→ **Exercise details**:
Print the lines in the items below from the line with "You are a GUI" up to and including the line with "The width and", with no changes.

→ **Study material**:

'''

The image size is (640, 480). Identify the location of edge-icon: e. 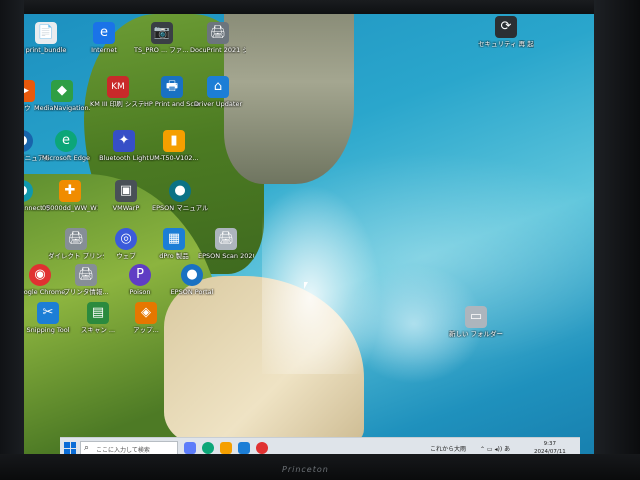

'''
'''

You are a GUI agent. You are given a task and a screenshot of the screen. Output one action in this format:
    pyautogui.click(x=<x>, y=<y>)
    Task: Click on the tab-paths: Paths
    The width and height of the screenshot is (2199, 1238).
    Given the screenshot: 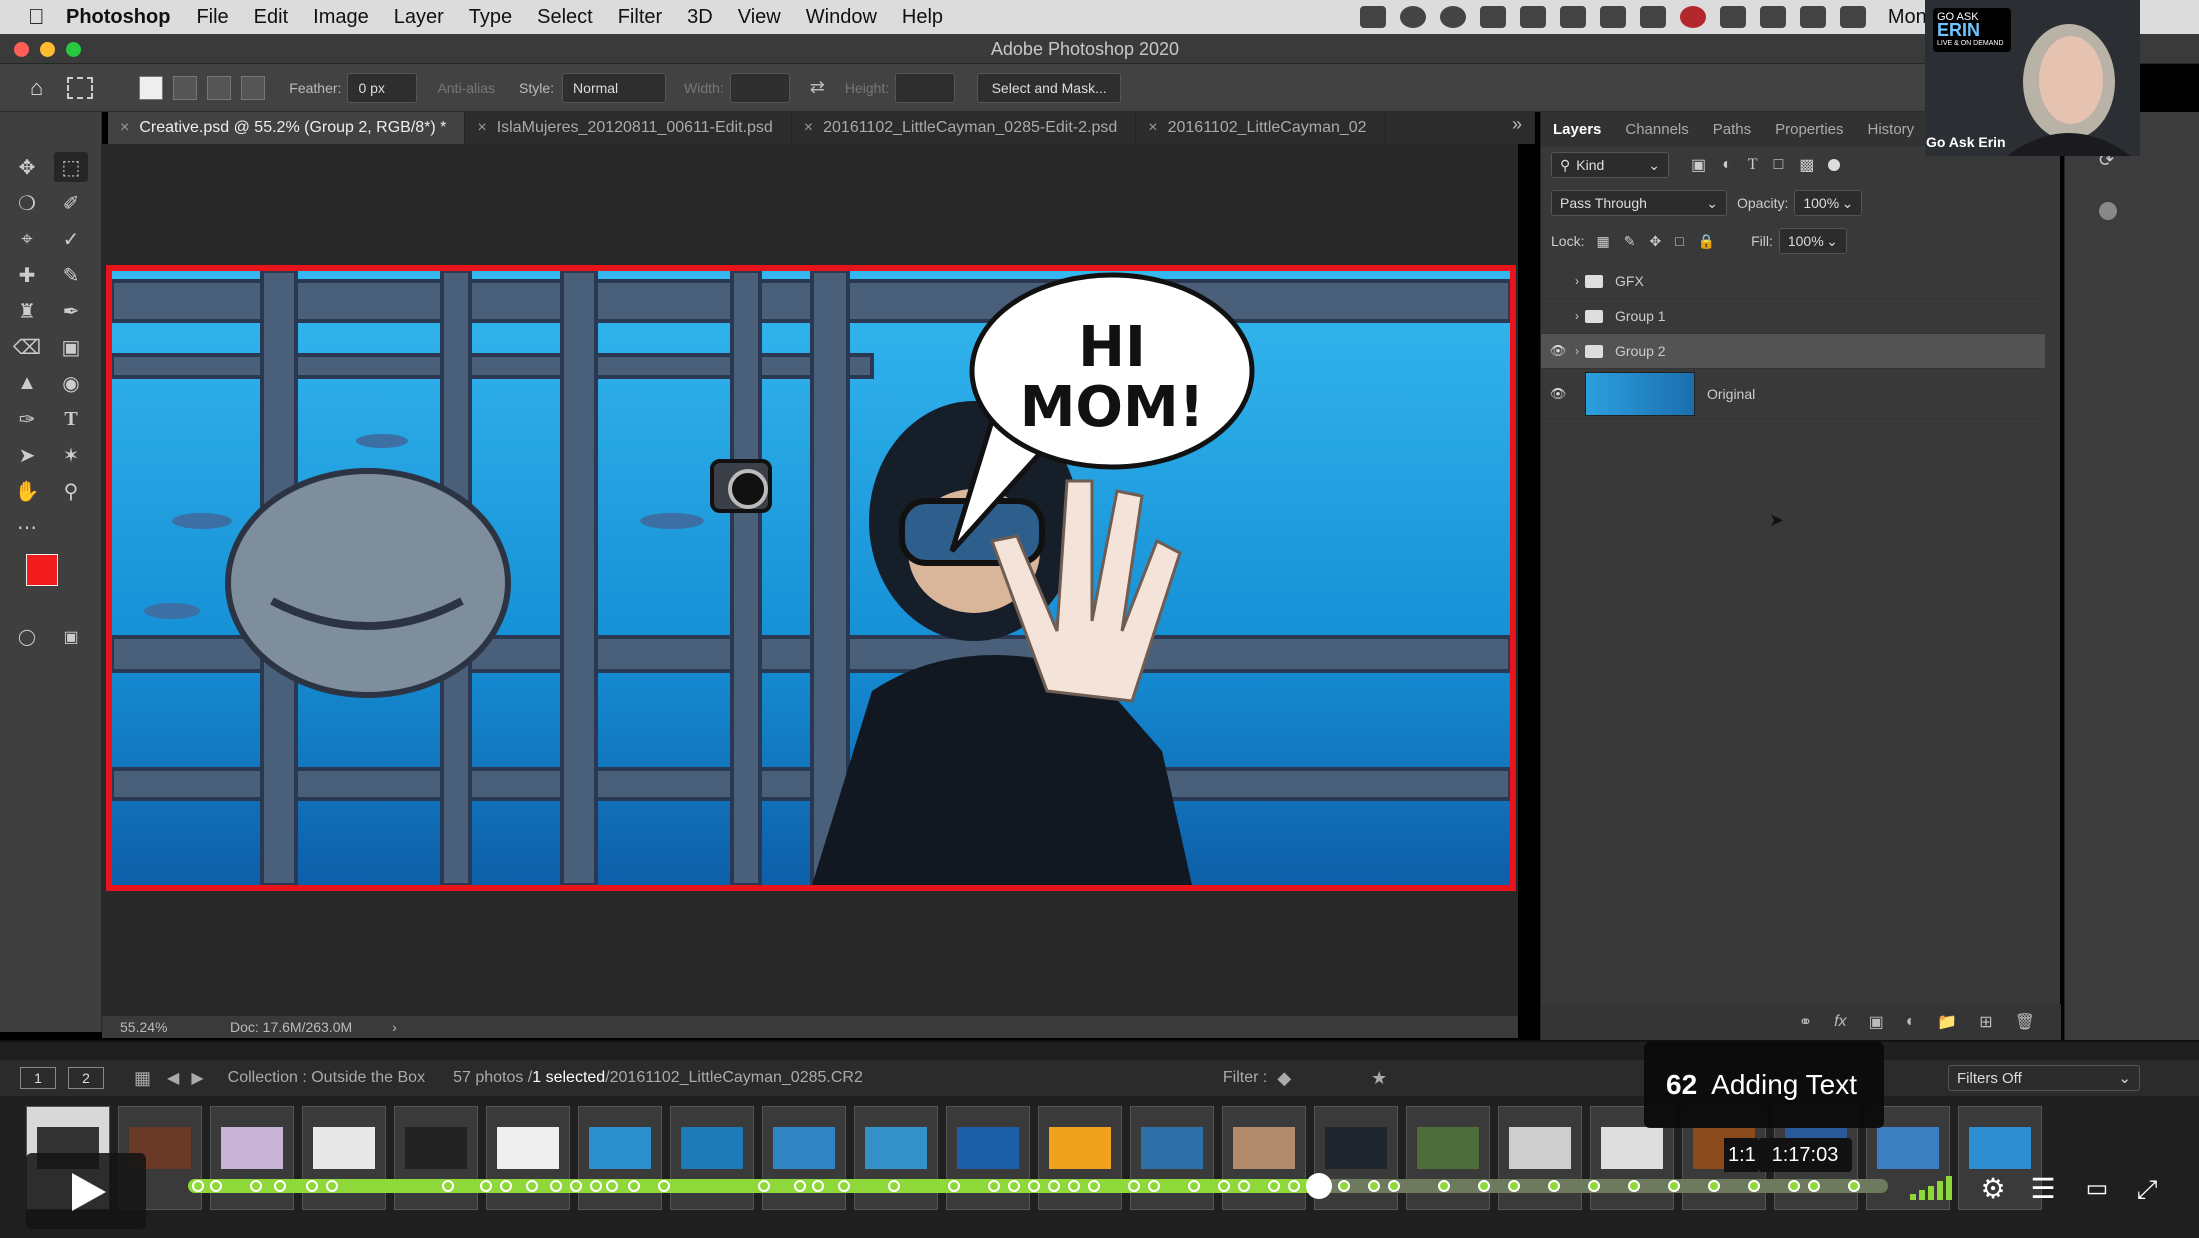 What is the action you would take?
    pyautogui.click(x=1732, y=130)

'''

→ **Answer**:
You are a GUI agent. You are given a task and a screenshot of the screen. Output one action in this format:
    pyautogui.click(x=<x>, y=<y>)
    Task: Click on the tab-paths: Paths
    The width and height of the screenshot is (2199, 1238).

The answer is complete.